HIS forebears left the Highlands to embark on an arduous journey of thousands of miles by sea and land, which ended up with the formation of a settlement that was to become the modern city of Winnipeg in the centre of Canada.

More than 140 years later, in 1957, John Diefenbaker became Prime Minister of Canada and the following year he returned to his ancestral home in Kildonan, Sutherland.

Tomorrow the Timespan Museum in Helmsdale, at the mouth of the Strath of Kildonan, launches its Diefenbaker's North project ,which for the rest of the year will focus on the story of this renowned politician and his Bannerman mother's ancestors.

Some behind the project are even referring to Canada's 13th Prime Minister as Kildonan's Kennedy, a reference to President's Kennedy's attachment to his Irish roots.

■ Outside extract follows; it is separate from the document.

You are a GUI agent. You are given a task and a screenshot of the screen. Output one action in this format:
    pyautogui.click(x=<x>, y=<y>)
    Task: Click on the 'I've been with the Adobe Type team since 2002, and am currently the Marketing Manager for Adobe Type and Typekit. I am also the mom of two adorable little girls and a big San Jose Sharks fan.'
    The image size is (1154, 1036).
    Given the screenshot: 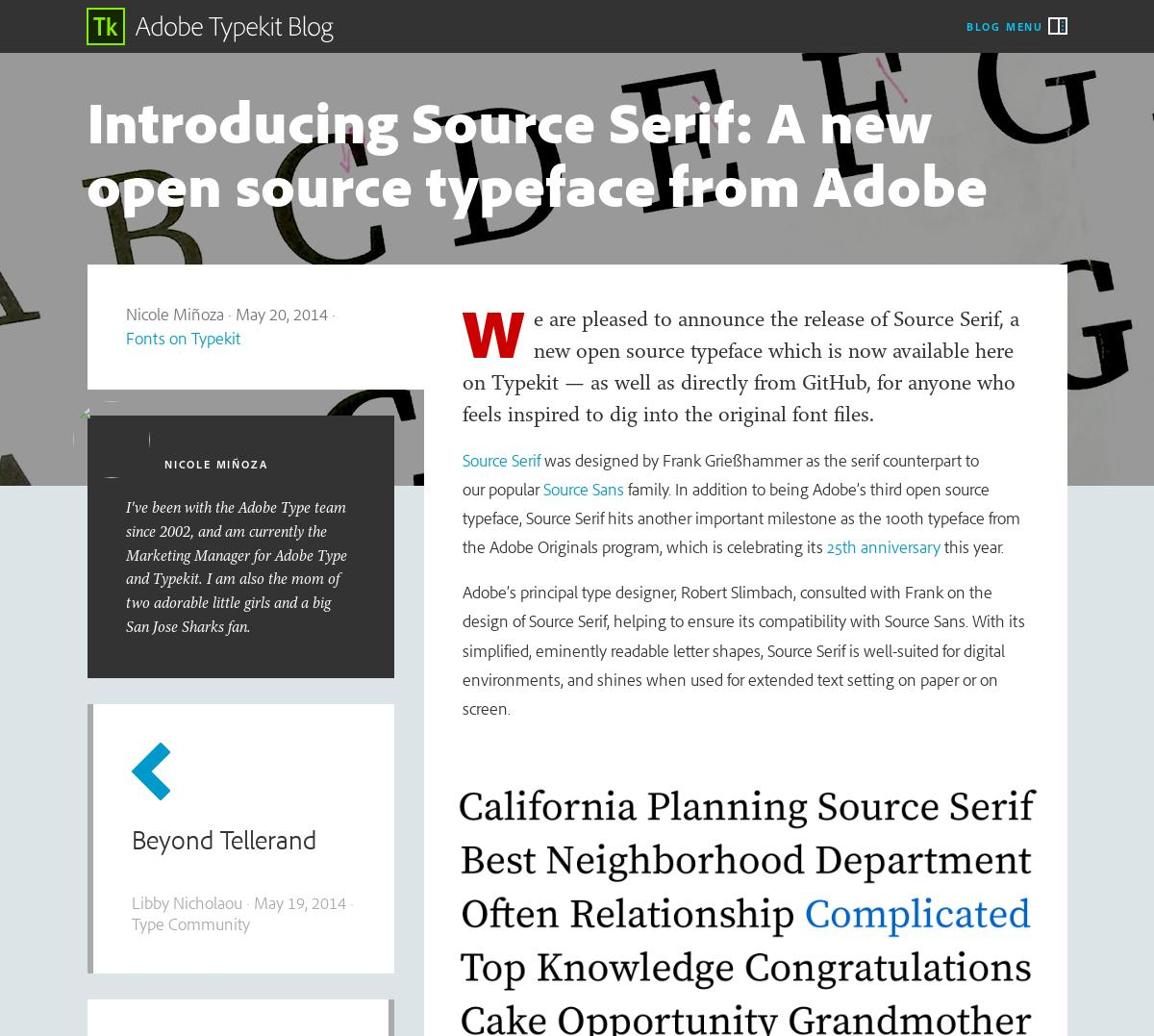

Mr Diefenbaker's forebears were among the 94 who departed the Strath of Kildonan in 1813. They left in the face of plans hatched by the arch clearer Patrick Sellar to move their people to the inhospitable north coast to allow the "improvements" ordered by the House of Sutherland, as people were replaced by sheep.

They endured an Atlantic crossing only to have to build their own cabins near the Hudson Bay, as winter was closing in.

The following spring they began their 1000-mile journey, walking in single file and often in rudimentary snowshoes. Their destination was the Red River to the south where other Hebridean and Irish exiles had arrived two years earlier. In 1815 more arrived from Sutherland and between them they founded the modern day city of Winnipeg, provincial capital of Manitoba.

John Diefenbaker (1895-1979) served as the Progressive Conservative Prime Minister of Canada from June 1957 to April 1963 and visited Sutherland twice. The first came in 1958 as part of his global Commonwealth tour as Prime Minister.

The second was in the summer of 1968, this time in a personal capacity, to unveil a plaque dedicated to his ancestors at Kildonan Kirk and a memorial cairn to the parents of the first Canadian Prime Minister, John A MacDonald, who like Mr Diefenbaker was descended from a Kildonan family.

He later recalled his trip: "The ruin of my great grandfather's cottage is still to be seen and is not more than two or three feet high."

Timespan's project manger Jacquie Aitken said the community was proud of the connection.

"Mary Findlay of Marrel gasped with delight when she saw her grandmother pictured with Diefenbaker outside Bunillidh Church when he visited in November 1958. We've struck gold with a wonderful collection of photos of local people in the Saskatoon University Archive," she said, adding that the images would be revealed at the launch event.

Timespan has planned several events from lectures, writing and oral history sessions, to a motorcade to Kildonan Church.